Deborah Solomon is a nationally acclaimed art critic, journalist, and biographer. She writes primarily for the New York Times, and her weekly column, “Questions For,” ran in the New York Times Magazine from 2003 to 2011. Her art reviews appear regularly on WNYC Radio. Solomon was educated at Cornell University and received a master’s degree from the Columbia University School of Journalism. She lives in New York City with her family.
Read an Excerpt
On a typical afternoon, Joseph Cornell might stop in at his local Bickford's restaurant for a cup of tea and a slice of cherry pie. One can see him now, a thin, wraithlike man at his own table, bent over a book while enjoying his snack. He reads intently, absorbed in a biography of Chopin or Goethe or some other formidable figure, pausing only to scribble a note on his paper napkin or to gaze with birdlike keenness at a waitress. Cornell was a great reader of biographies; his library included dozens of books on poets, musicians, and scientists, among others, and they attest at least partly to the difficulty he had in sustaining friendships. He fared better with the deceased. He loved to immerse himself in the lives of the illustrious dead, with whom his identification was intense, and who became his most valued coffee-shop companions as they sprang to life inside his bony box of a head.
One suspects it never occurred to Cornell that one day he himself would become the subject of a biography and that someone, somewhere, would perhaps sit down at a table in a coffee-shop and open a book about him. The idea would have struck him as ludicrous, for his life was less a story than a strange situation. For most of his years, he resided with his mother and handicapped brother in their small frame house on Utopia Parkway in Queens. Cornell was no bohemian, just a gaunt man in drab clothes whose days were spent mainly in his basement workshop, where he arranged marbles, metal rings, and other frugally poetic objects in small shadow boxes—and transported five-and-dime reality into his own brand of unreality, which to him was as real as the objects in his boxes.

§ **Entries**
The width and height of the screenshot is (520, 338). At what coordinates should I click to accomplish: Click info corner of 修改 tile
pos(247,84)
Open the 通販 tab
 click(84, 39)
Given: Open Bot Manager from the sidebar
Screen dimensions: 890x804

--

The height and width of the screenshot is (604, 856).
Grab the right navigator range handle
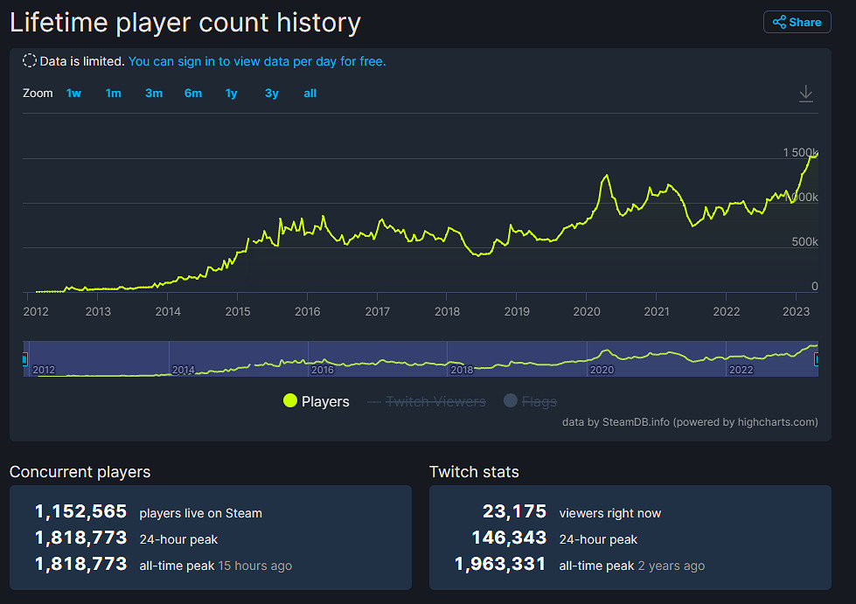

---

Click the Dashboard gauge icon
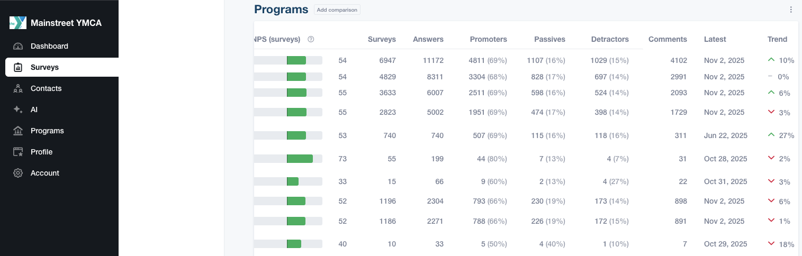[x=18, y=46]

§ **Work to do**
Reproduce the provided passage verbatim, starting at "Deborah Solomon is" and ending at "with her family.".

§ **Solution for this problem**
Deborah Solomon is a nationally acclaimed art critic, journalist, and biographer. She writes primarily for the New York Times, and her weekly column, “Questions For,” ran in the New York Times Magazine from 2003 to 2011. Her art reviews appear regularly on WNYC Radio. Solomon was educated at Cornell University and received a master’s degree from the Columbia University School of Journalism. She lives in New York City with her family.